Saturday, April 3, 2010

True Fire And Why It's So Popular

My wife was telling me a story about how she was talking to someone about how I was an airbrush artist. She told this lady, who was at least into her 60's, that I painted on bikes and helmets. What she asked was "does he do fire?" This blew me away! People who aren't even into cars know about True Fire and that made me do some thinking. Why is it so popular and is it just a fad?
Mike Lavallee owns True Fire. He should, he's worked his little hunter's ass off to get there. I recently did a nice trek through the internet looking for any information I could find about the man behind the fire and really didn't find anything too detailed. I remember seeing his special on TLC or Discovery, where he painted a Ford coupe with his then, unique style. What I remember the most from that show was that he talked about the helicopter he'd flamed out.
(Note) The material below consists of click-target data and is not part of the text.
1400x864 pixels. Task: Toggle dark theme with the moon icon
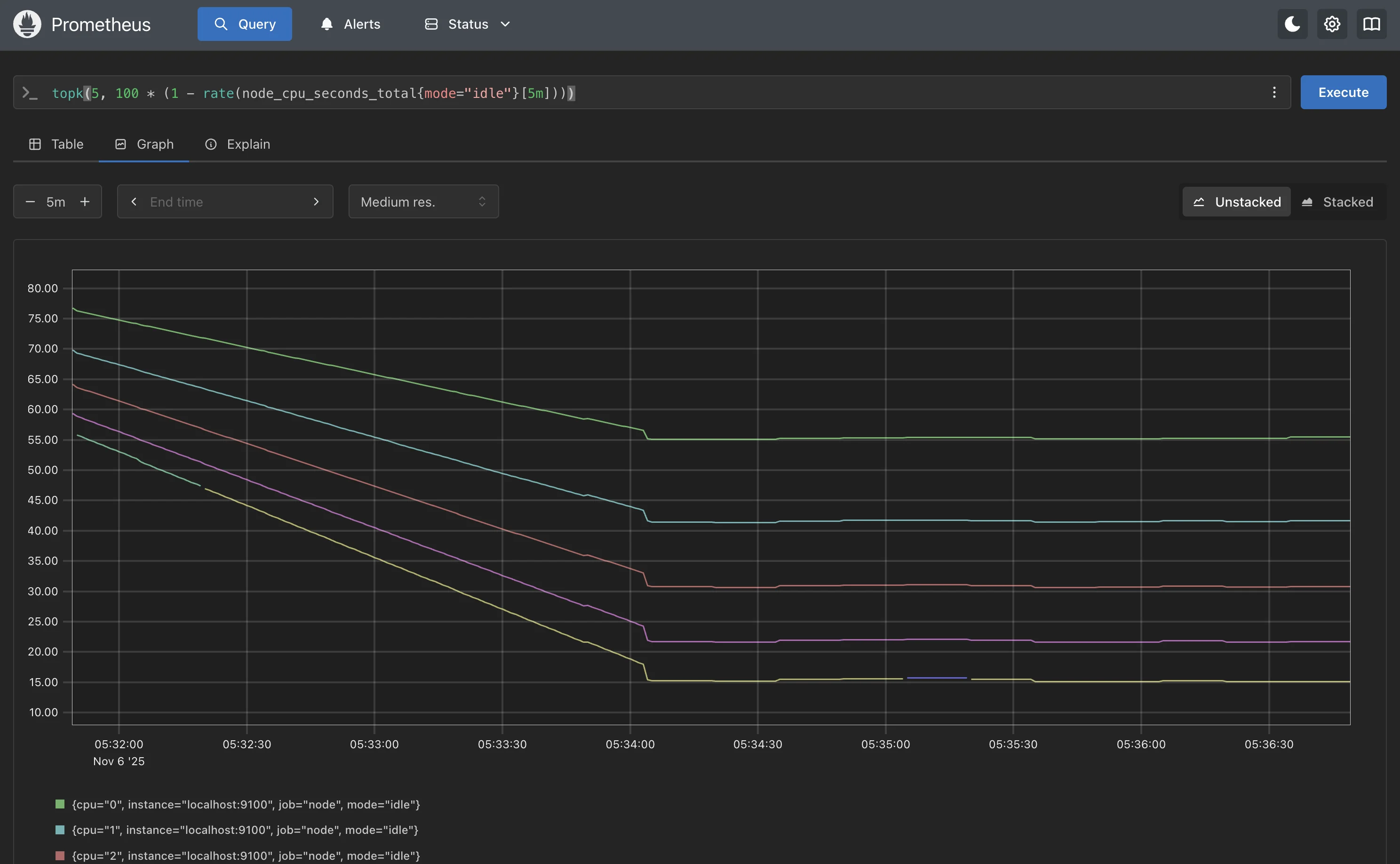1292,24
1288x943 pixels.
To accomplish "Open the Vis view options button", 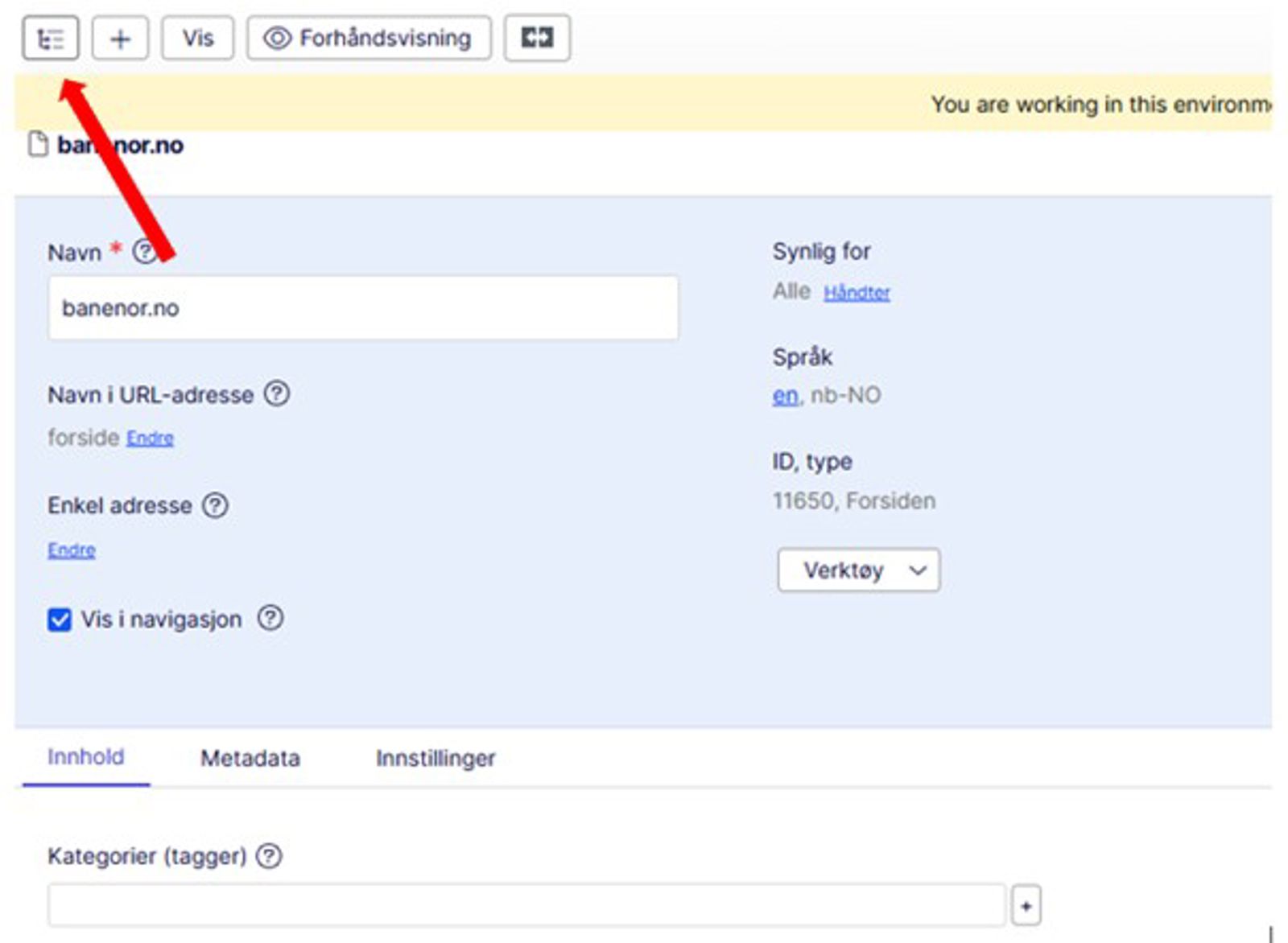I will pos(197,39).

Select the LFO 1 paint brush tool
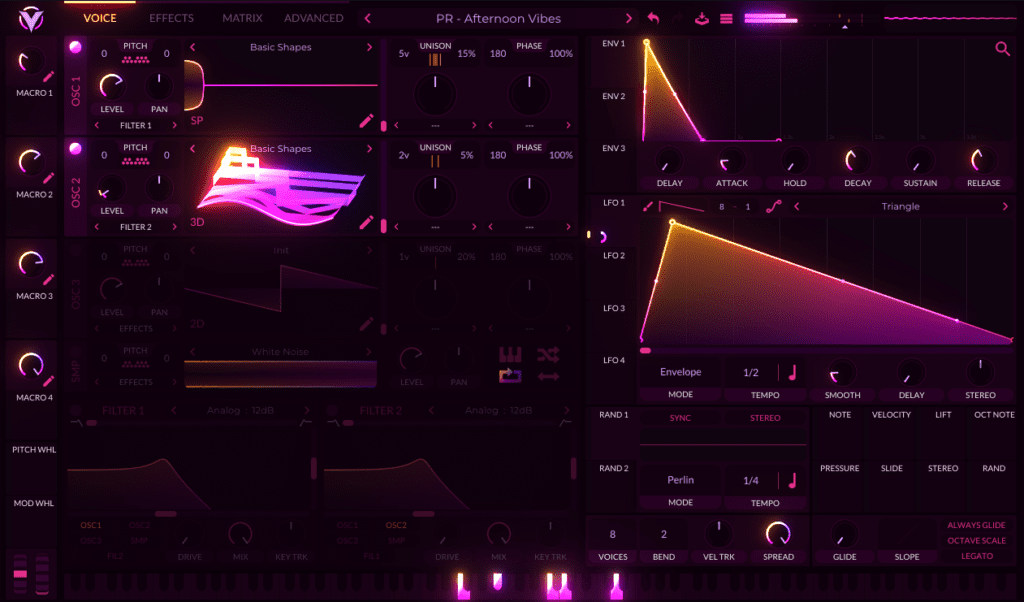(x=648, y=207)
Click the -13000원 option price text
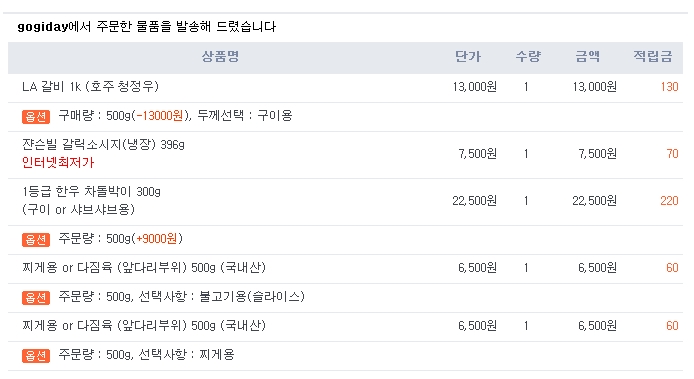694x379 pixels. pyautogui.click(x=159, y=116)
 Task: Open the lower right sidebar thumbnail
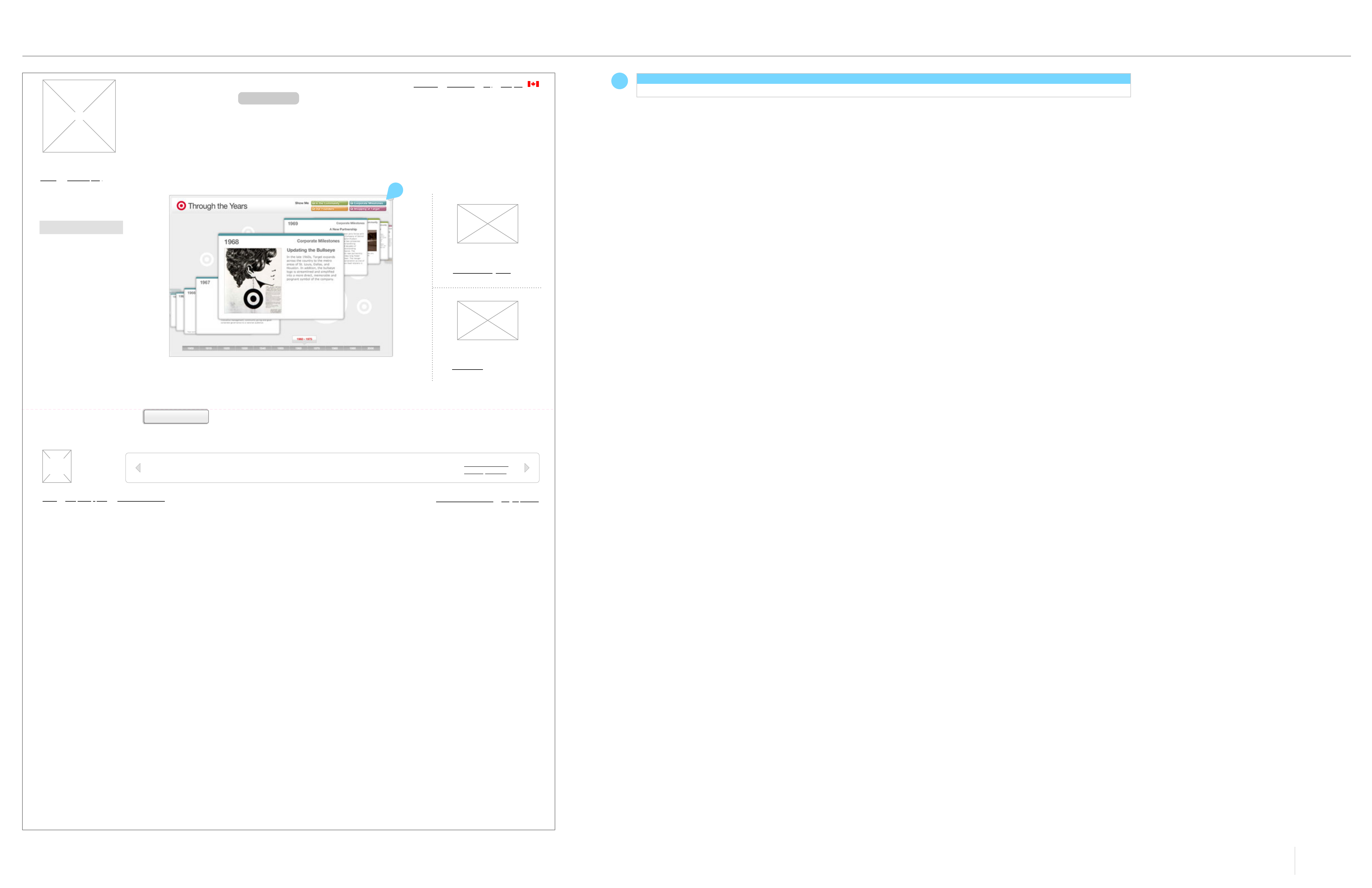[x=487, y=320]
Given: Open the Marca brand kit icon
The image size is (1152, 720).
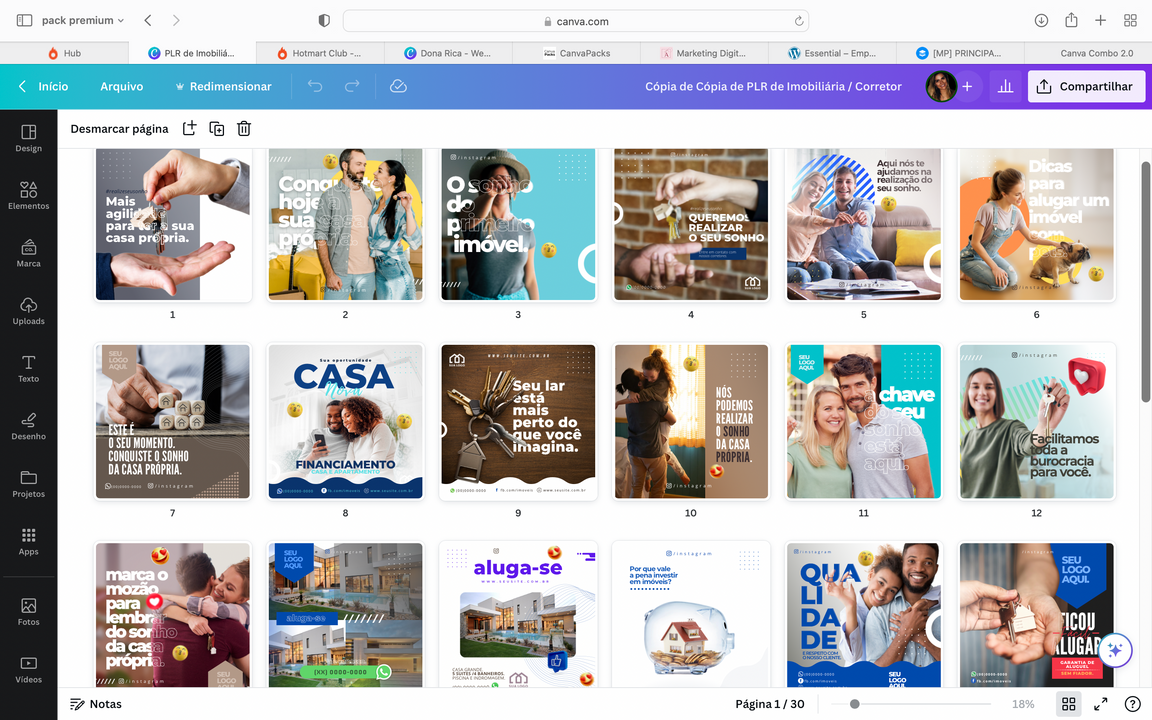Looking at the screenshot, I should pyautogui.click(x=28, y=253).
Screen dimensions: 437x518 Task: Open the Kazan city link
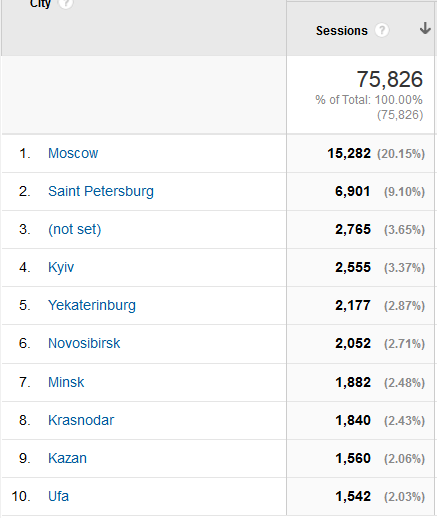click(67, 458)
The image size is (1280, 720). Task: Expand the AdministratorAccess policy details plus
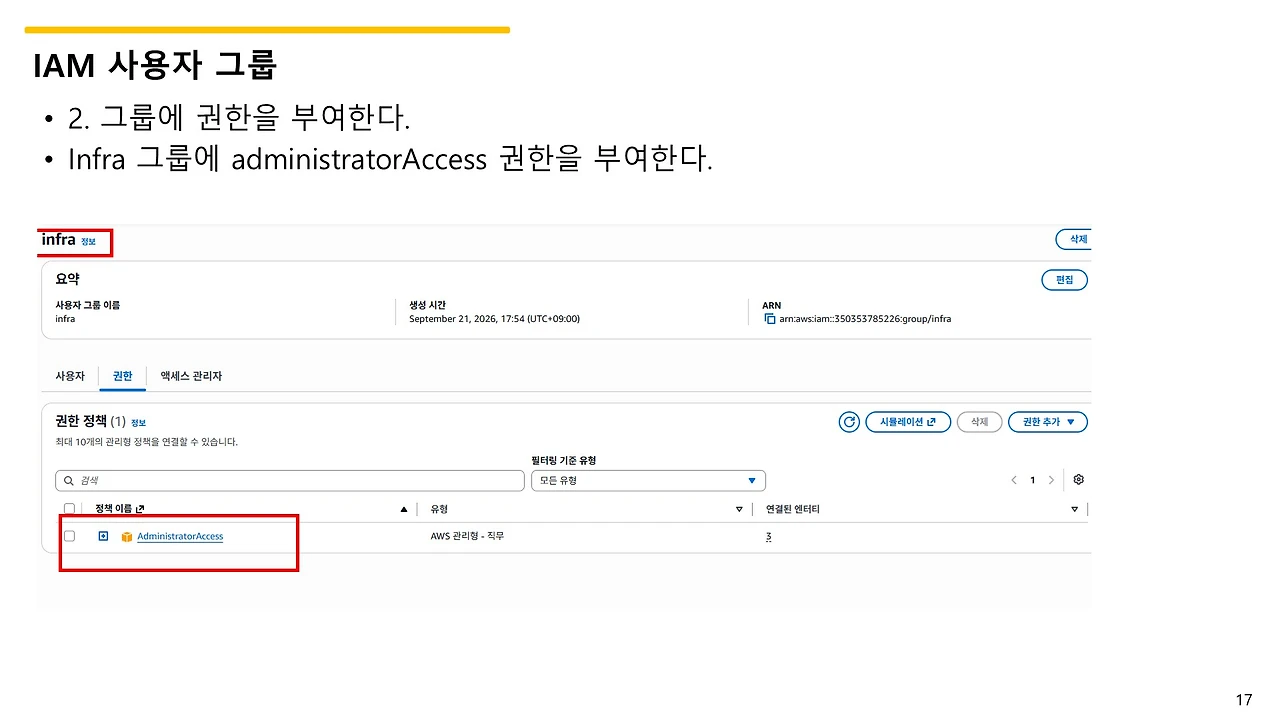[x=103, y=536]
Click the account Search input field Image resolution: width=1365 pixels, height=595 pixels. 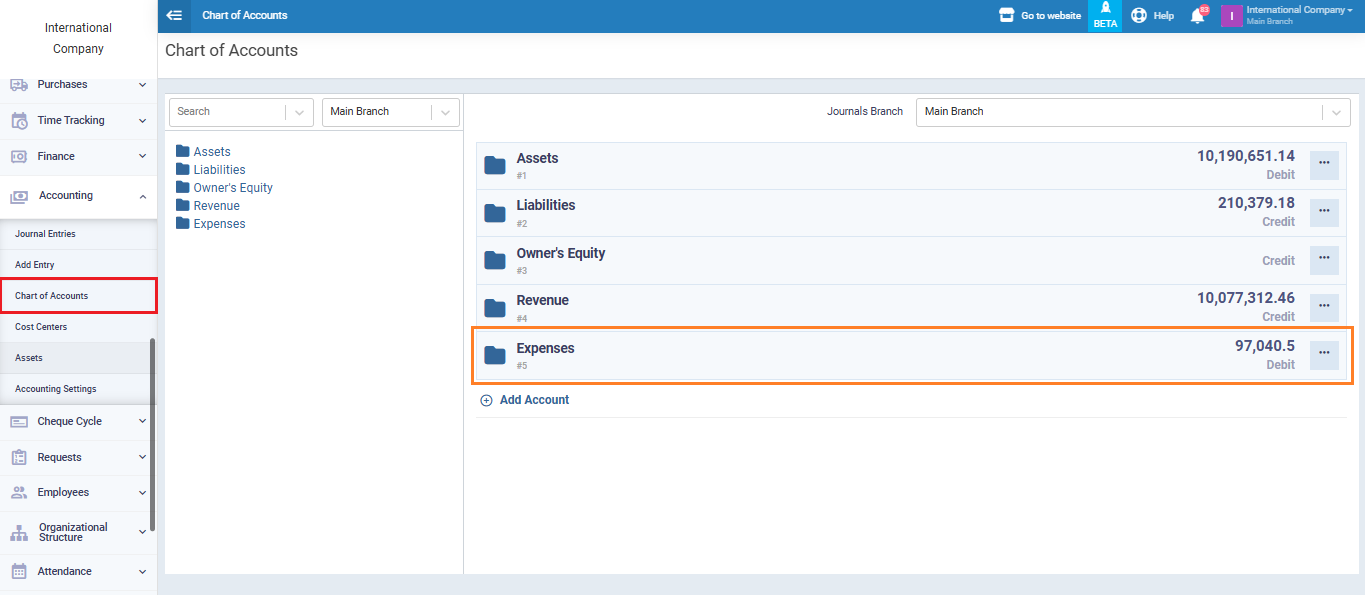pyautogui.click(x=228, y=112)
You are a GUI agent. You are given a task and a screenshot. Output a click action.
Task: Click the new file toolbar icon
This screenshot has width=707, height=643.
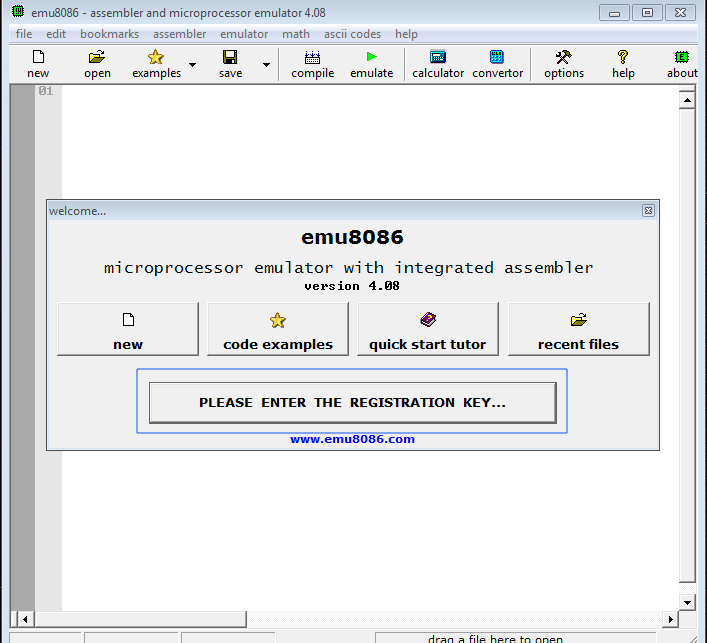click(38, 58)
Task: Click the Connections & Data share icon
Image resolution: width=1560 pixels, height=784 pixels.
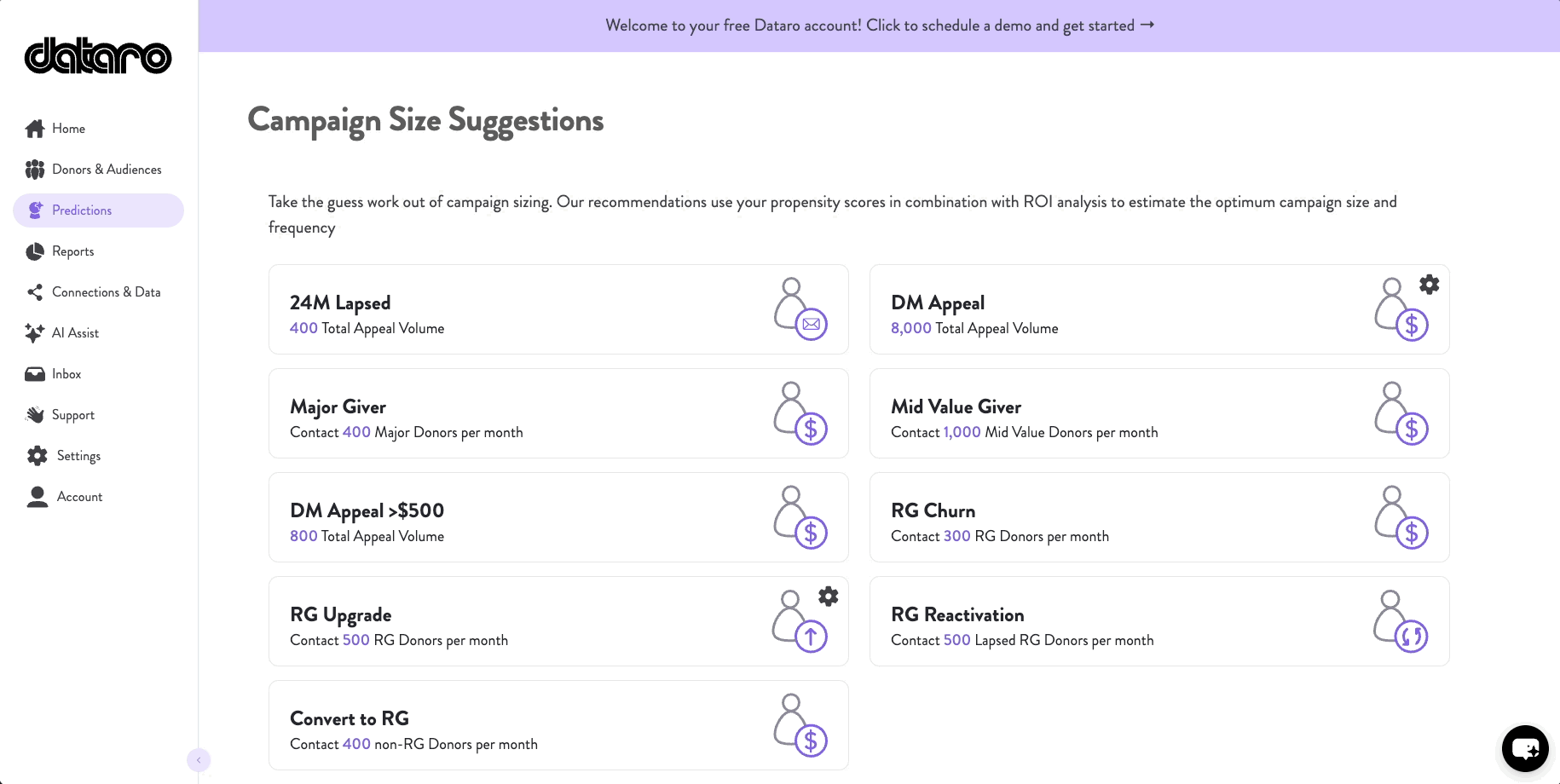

The neighbors thought it was on fire and called the fire department.
Then he was on Monster Garage. Then he got in good with Chip Foose. Then EVERYONE wanted something to do with True Fire. What that meant was Mike couldn't keep up with demand so he started putting out DVD's to teach people how to create his True Fire for themselves. He even got some stencils made by stencil God's Artool to go along with them.
What is odd is that there are some guys out there that do them better, but you'd never know there name. Why? Because Mike Lavallee was smart about it and attached his name to it while he could. He may have stumbled upon it while airbrushing something else, but he knew it wsa going to be hot (seriously, did you not see that coming?). Even when someone mimics his style, people still refer to it as Mike Lavallee True Fire. People still want his fire, because it's HIS fire.
What makes it so unique as custom paint is that, for the most part, it doesn't take any prep. I don't mean that you don't have to prep the surface. What I mean is that you don't have to do any special paint layouts. There is now pounce wheel to get them perfect on both sides like old school flames. You can sketch some basics out, but you don't really have to. After a while, you get a good feel for how they should go and because it's all freehand and shield work, it goes quick. Which makes it a viable technique to master.
I recently read on a Forum site that True Fire is going to die out. The interest hit its peak due to over saturation in the media. But that leads to the main point of this post. True Fire is so popular because it goes with just about anything. Make it green, make it blue, make it hot freaking pink, and it's still True Fire. Have some coming out of a skull's mouth, off a skull's head, put the skull in the fire, it's all gravy. Much likes skulls, they will always be popular. Much like old school flames, they will endure. These are OUR old school flames. When people look back on custom painting they will look at Mike in the same light that people look at Van Dutch. They will see the flames he made popular and the people who were able to make a living with this art technique and say, much like me, "Thanks Mike".